§ **Listed entries**
#####
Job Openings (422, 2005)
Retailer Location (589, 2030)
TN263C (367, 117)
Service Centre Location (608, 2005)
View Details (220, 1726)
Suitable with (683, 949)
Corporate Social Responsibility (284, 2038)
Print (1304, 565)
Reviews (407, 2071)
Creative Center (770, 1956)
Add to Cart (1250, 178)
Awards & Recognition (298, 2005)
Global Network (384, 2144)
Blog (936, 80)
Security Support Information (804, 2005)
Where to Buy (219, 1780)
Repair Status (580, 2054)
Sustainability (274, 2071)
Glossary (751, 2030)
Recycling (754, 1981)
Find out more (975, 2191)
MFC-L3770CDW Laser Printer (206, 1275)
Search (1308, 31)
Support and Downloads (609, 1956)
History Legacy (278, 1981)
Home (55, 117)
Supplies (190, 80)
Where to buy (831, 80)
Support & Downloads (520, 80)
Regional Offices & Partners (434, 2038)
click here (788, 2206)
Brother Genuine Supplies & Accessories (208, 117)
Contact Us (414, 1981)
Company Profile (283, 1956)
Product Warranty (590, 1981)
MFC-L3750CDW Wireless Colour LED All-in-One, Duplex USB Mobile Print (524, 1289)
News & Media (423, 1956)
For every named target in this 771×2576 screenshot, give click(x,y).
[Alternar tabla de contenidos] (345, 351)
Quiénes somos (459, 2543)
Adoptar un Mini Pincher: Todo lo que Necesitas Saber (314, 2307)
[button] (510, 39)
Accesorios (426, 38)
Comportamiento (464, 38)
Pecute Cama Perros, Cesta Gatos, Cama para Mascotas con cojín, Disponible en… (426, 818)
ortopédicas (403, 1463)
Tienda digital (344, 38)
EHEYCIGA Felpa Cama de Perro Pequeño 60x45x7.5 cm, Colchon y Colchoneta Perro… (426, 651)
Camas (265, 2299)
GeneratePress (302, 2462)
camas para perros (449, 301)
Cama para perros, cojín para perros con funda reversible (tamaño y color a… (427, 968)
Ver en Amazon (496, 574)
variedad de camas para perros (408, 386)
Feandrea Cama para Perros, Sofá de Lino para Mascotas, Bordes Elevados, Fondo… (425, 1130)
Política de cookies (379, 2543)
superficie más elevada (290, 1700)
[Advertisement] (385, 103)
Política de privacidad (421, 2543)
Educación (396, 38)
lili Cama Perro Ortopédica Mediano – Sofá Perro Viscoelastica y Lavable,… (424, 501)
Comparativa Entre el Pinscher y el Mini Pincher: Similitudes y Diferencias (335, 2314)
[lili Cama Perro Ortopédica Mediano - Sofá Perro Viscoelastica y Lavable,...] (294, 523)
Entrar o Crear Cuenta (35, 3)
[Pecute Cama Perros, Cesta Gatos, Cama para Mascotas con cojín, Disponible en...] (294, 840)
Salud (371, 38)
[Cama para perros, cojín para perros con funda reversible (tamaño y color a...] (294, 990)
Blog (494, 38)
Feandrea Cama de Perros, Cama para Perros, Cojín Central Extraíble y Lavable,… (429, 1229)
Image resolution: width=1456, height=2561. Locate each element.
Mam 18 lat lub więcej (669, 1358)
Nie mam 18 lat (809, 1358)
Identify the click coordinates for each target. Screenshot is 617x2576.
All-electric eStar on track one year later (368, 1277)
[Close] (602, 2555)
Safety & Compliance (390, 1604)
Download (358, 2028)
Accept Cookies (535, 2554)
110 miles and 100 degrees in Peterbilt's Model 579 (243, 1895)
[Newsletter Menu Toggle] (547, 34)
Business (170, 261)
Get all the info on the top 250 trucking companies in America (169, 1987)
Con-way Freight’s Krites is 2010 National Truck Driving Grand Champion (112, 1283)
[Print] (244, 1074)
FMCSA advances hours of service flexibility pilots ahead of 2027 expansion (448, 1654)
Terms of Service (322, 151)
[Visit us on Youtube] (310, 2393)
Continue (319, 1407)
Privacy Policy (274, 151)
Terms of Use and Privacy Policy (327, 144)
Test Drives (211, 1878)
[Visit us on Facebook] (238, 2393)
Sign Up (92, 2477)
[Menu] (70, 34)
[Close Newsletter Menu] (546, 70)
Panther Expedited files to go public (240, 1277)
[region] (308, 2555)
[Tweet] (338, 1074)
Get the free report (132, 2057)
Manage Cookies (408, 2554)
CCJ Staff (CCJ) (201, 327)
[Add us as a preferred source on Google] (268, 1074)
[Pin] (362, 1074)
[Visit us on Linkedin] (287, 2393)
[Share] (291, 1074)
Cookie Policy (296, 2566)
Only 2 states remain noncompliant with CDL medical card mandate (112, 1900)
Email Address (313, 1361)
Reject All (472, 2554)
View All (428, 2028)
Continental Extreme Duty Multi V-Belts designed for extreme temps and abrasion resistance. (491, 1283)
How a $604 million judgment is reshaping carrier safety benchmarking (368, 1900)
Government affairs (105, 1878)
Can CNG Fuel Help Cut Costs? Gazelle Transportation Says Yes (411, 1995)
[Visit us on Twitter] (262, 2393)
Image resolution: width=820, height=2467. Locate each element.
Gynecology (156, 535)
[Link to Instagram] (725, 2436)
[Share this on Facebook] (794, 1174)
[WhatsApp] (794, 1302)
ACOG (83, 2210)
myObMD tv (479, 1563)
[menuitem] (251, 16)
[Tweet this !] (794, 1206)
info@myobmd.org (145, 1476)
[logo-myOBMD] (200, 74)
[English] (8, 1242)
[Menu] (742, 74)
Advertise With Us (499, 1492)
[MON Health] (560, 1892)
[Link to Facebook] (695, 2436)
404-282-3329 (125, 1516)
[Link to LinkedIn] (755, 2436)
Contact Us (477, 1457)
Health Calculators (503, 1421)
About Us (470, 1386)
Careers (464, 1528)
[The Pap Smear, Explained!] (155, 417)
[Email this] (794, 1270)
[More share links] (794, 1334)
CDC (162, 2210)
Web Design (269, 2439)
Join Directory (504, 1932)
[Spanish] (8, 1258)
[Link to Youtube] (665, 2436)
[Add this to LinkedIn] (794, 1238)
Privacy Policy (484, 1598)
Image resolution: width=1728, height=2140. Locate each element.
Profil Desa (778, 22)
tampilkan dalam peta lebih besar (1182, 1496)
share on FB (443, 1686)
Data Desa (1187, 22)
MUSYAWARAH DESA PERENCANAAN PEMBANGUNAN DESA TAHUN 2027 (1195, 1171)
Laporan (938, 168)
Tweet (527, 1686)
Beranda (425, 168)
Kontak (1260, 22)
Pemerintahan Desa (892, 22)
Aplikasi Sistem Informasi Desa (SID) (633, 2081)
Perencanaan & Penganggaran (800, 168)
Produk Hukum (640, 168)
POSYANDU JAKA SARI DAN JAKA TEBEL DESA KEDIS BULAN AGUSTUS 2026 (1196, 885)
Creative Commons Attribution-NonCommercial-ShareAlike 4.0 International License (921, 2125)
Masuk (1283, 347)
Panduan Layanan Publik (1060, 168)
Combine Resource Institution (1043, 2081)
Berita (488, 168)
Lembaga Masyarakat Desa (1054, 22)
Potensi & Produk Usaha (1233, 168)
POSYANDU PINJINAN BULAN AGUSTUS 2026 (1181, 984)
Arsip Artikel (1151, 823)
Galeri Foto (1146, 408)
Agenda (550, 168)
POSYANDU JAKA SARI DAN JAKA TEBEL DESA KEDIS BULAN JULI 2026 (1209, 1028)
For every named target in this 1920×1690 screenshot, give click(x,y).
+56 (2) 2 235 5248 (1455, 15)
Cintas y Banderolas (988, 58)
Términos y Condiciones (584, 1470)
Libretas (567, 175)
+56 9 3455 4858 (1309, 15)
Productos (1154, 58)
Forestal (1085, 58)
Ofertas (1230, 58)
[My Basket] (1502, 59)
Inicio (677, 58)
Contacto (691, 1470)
#####
§ **What is needed**
Lines from the entries that contain the string "named" are what must be copied.

§ **Response**
For every named target in this 771×2576 screenshot, give click(x,y).
For every named target in this 1920×1690 screenshot, give click(x,y).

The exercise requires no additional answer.